Now Pontius was scared. His power meant nothing so he tried reaching out to Jesus to try and talk and find a way to save him and asked, “Where do you come from?” But Jesus said nothing. “Don’t you realize I have the power to free you or crucify you?”  And Jesus answered, ” You would have no power over me if it were not given to you from above. Therefore the one who handed me over to you is guilty of a greater sin.” (John 19:8-11)

Pontius tried to save Jesus but the crowd grew more raucous and out of control. So he washed his hands in front of the crowd and screamed, “I am innocent of this man’s blood. It is your responsibility.” And they took Jesus and crucified him. (Matthew 27:24)

The point of this story is that Pontius, Judas, Barabbas, the Crowd, and the World were responsible for the death of Jesus. No man’s hand could be clean as they watched Jesus’ death. He was innocent of all crime and he took the crimes of us all. He forgave us all.
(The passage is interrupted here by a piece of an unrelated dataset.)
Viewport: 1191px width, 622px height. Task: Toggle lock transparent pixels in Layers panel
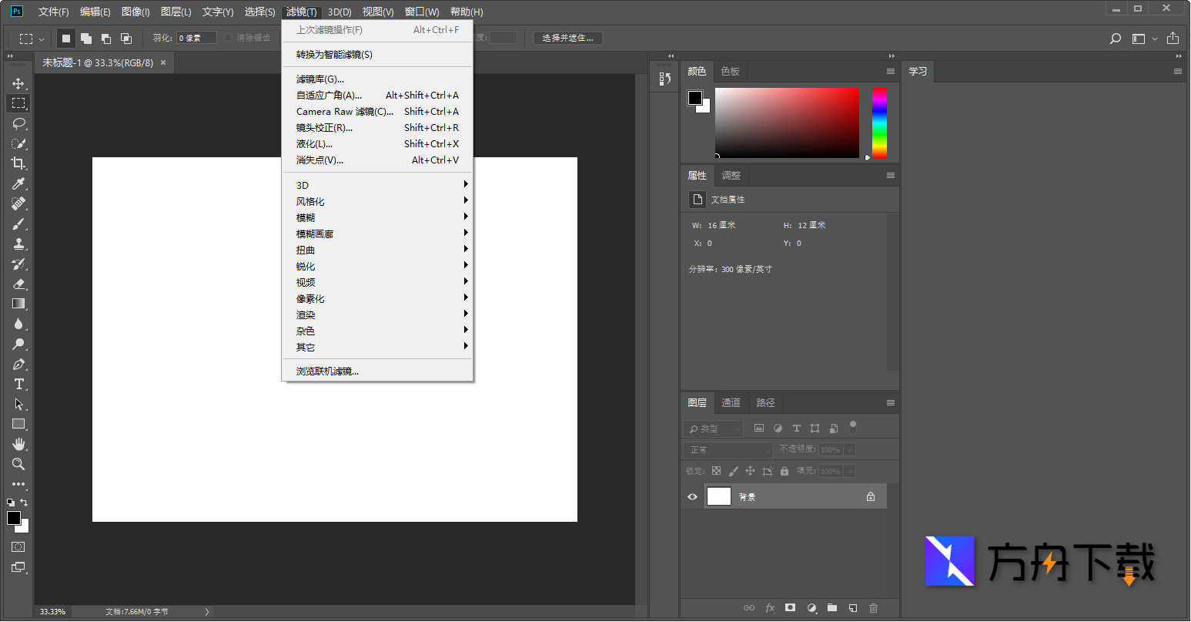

Barabbas was a man who committed murder and a host of other sins. He was a personification of our sin nature, yet the crowd released him and Jesus forgave him. Judas was the disciple who followed Jesus and then betrayed him, and Jesus forgave him. Pontius was the man who allowed Jesus to be taken, beaten, and then later crucified, and he too was forgiven. If Jesus can forgive these people, the people that killed him, don’t you think he can forgive you too?

 

Jesus Didn’t Come For The Righteous.

All the wisdom of the world is childlish foolishness in comparison with the acknoledgement of Jesus Christ. -Martin Luther

Where is the foolish person who would think it in his power to commit more than God could forgive? -Francis De Sales 

Everyone has been given a chance to be forgiven and not a single person ought to live unaware of Jesus’ sacrifice. If we deprive a man the word of God because we didn’t think that he deserved it, doesn’t that make us just as bad as that man? (Matthew 6:37)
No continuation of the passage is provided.